El pasado humano se divide tradicionalmente en tres épocas muy desiguales: el Paleolítico (o «vieja Edad de Piedra»), que comenzó hace 2,5 millones de años y cuyo final se sitúa hace unos 10.000 años; el Mesolítico («Edad de Piedra intermedia»), que abarca la época de transición entre el estilo de vida cazador-recolector y la aparición de la agricultura, un periodo iniciado hace diez mil años y que acabó hace seis mil; y el Neolítico («nueva Edad de Piedra»), que cubre los últimos dos mil productivos años de Prehistoria, hasta la Edad de Bronce. Cada uno de estos periodos tiene muchos subperiodos —periodo de Olduvai, musteriense, gravetiense, etc.—, de interés para los especialistas y sobre los que no es necesario extenderse aquí.
La idea importante que conviene retener es que durante el primer 99 % de nuestra historia como seres humanos poca cosa hicimos aparte de procrear y sobrevivir, pero después el hombre descubrió la agricultura, el regadío, la escritura, la arquitectura, el Gobierno y los demás refinamientos de la existencia, que fueron sumándose colectivamente hasta dar lugar a lo que cariñosamente conocemos como civilización.

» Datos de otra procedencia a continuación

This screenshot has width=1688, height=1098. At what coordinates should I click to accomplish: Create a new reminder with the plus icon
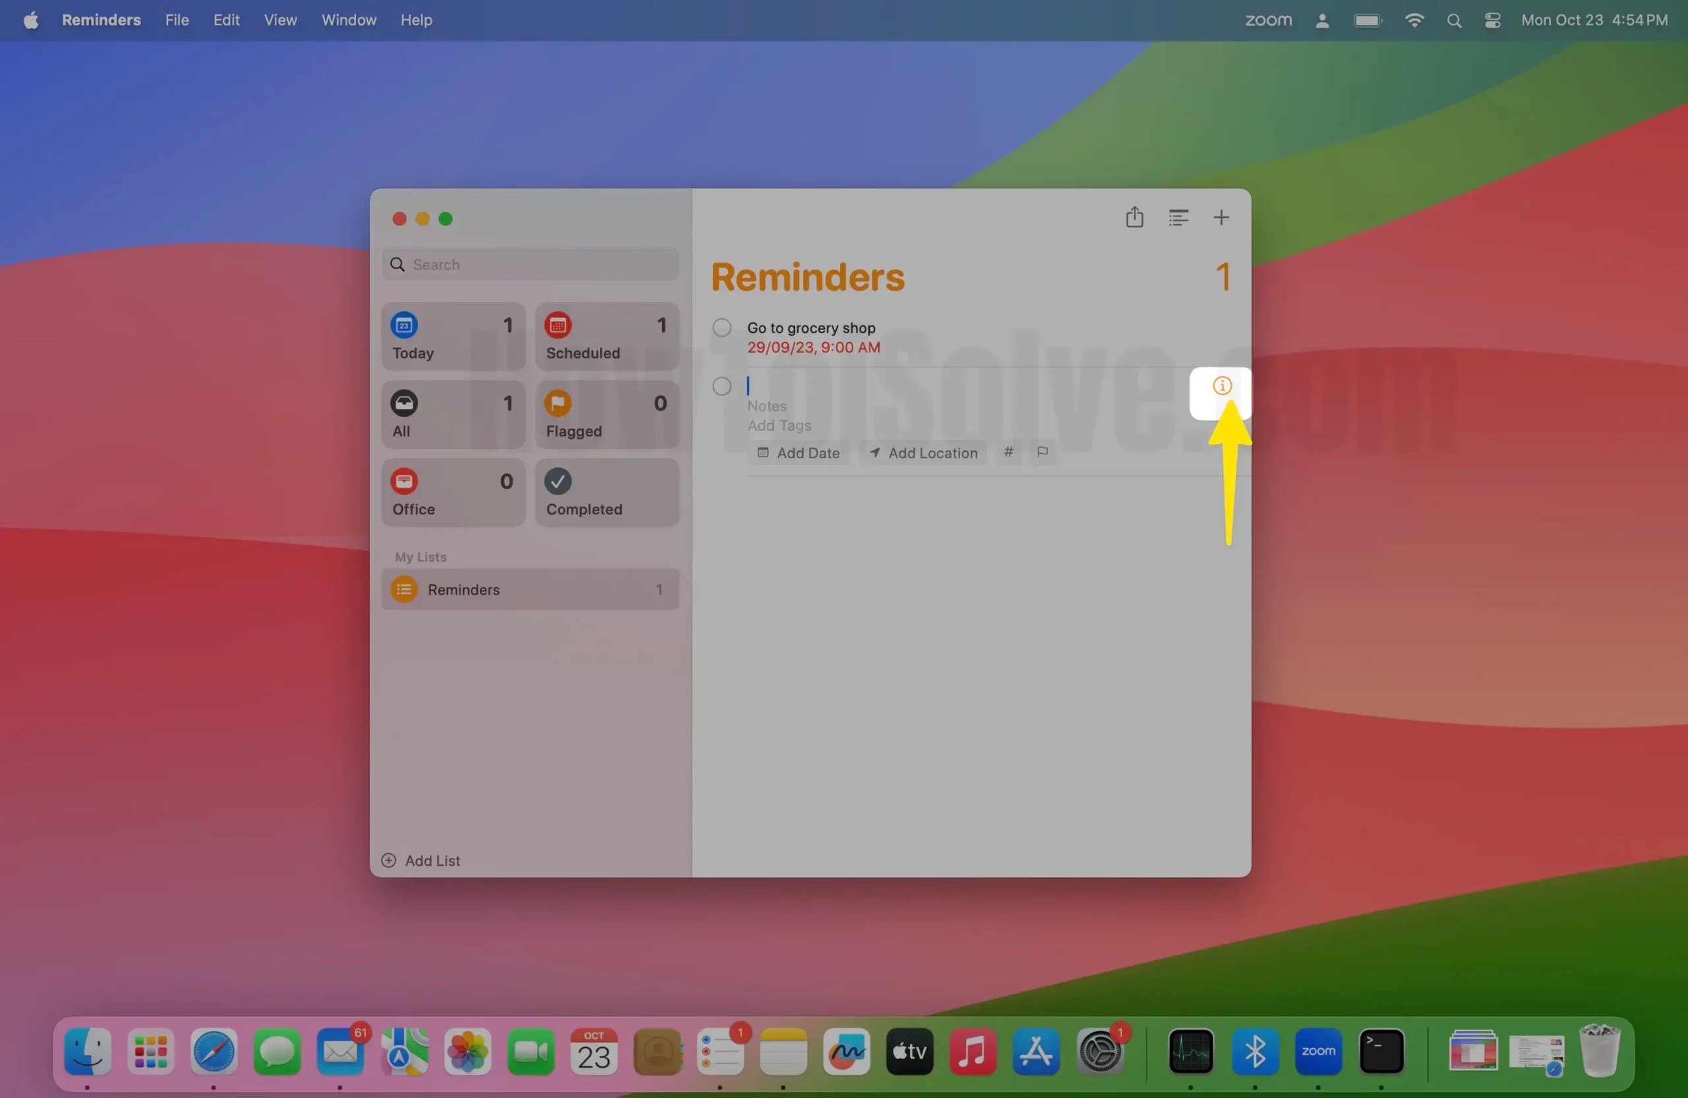point(1221,217)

Se ha descrito muchas veces como el acontecimiento más trascendental de la humanidad, y la primera persona que reconoció y conceptualizó este complejo proceso fue Vere Gordon Childe. Lo denominó revolución neolítica.
Sigue siendo uno de los grandes misterios del desarrollo humano. Incluso ahora, los científicos son capaces de decirnos dónde se produjo y cuándo, pero no por qué. Con casi toda seguridad (bien, pensamos que con casi toda seguridad) tuvo algo que ver con grandes cambios climáticos. Hace unos 12.000 años, la Tierra empezó a calentarse rápidamente y entonces, por razones desconocidas, volvió a la frialdad durante un millar de años, una especie de último suspiro de la Edad de Hielo. Los científicos conocen este periodo como Dryas Reciente. (El nombre tiene su origen en una planta ártica, el dryas, que es una de las primeras que puebla de nuevo el terreno cuando se retira una capa de hielo. Hubo también un periodo conocido como Dryas Antiguo, que carece de importancia para el desarrollo humano.) Después de diez siglos más de frío, el mundo volvió a calentarse con rapidez y ha permanecido cálido desde entonces. Casi todo lo que hemos hecho como seres avanzados ha sucedido en el transcurso de esta breve racha de gloria climatológica.